Vicki Miles-LaGrange (born September 30, 1953) is an inactive Senior United States district judge of the United States District Court for the Western District of Oklahoma. She was the first African-American woman to be sworn in as United States Attorney for the Western District of Oklahoma. She was also the first African-American woman elected to the Oklahoma Senate.

Early life and education 

Born September 30, 1953, in Oklahoma City, Oklahoma, Miles-LaGrange, received a certificate from the University of Ghana in Accra, Ghana, West Africa in 1973, and graduated cum laude from Vassar College with a Bachelor of Arts degree in 1974. In 1977, she received her Juris Doctor from Howard University School of Law in Washington, D.C., where she was an editor of The Howard Law Journal.
As an honors graduate of Howard University School of Law, Washington, D.C., she served as an Editor of The Howard Law Journal while working part-time as a Congressional Intern for U.S. House Speaker Carl Albert.

Career in government 

Before 1977 she served as a legislative intern for Speaker of the House Carl Albert, a law clerk for district judge Luther L. Bohanon, a law clerk for the United States Commission on Civil Rights, and a law clerk for the law firm of Arnold & Porter. Miles-LaGrange served as a law clerk to Woodrow Seals of the United States District Court for the Southern District of Texas from 1977 to 1979.

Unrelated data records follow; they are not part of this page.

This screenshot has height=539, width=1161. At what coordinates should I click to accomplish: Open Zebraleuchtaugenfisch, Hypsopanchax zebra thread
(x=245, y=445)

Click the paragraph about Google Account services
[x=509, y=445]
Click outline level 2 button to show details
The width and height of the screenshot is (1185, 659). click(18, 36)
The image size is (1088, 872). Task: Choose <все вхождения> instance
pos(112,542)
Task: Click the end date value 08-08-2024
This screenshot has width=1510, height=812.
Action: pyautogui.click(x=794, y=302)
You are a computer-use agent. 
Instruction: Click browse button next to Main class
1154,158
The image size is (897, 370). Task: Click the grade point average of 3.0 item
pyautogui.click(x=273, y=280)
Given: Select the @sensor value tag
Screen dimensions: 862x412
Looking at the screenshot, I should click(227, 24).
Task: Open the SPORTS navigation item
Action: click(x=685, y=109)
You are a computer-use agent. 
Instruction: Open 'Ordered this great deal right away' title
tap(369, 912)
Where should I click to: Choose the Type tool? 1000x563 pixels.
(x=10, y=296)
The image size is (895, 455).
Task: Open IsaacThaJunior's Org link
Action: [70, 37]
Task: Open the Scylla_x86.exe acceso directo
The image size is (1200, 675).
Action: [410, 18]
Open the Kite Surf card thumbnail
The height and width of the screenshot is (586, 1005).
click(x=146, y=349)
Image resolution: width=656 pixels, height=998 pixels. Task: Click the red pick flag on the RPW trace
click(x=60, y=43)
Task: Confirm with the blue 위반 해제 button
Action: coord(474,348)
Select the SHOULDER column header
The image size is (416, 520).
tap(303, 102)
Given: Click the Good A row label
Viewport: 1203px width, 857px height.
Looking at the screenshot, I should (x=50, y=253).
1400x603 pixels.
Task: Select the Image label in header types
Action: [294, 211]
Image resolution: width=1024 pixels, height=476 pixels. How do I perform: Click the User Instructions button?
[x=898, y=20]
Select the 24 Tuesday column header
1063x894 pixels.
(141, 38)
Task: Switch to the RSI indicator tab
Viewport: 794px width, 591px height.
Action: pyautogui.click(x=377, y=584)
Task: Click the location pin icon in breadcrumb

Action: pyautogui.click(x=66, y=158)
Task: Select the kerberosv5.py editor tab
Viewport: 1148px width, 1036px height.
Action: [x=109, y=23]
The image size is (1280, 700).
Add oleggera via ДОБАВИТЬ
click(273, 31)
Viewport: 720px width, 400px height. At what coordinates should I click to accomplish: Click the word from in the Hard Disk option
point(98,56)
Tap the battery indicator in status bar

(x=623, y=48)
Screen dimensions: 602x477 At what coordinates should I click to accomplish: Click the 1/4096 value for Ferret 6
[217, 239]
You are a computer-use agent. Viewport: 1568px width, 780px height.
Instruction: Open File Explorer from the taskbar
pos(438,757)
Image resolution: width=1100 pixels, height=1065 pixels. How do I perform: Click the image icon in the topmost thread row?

She was a graduate fellow in the Criminal Division of the United States Department of Justice in Washington, D.C. from 1979 to 1980, and a special assistant to the African Development Group, Washington, D.C. from 1980 to 1981. She was, at the same time, a lecturer in the Women's Studies Program at the University of Maryland, College Park in 1981. From 1981 to 1982, she was a special assistant to the African Development Group in Washington, DC. She was a trial attorney of Office of Enforcement Operations, United States Department of Justice from 1982 to 1983.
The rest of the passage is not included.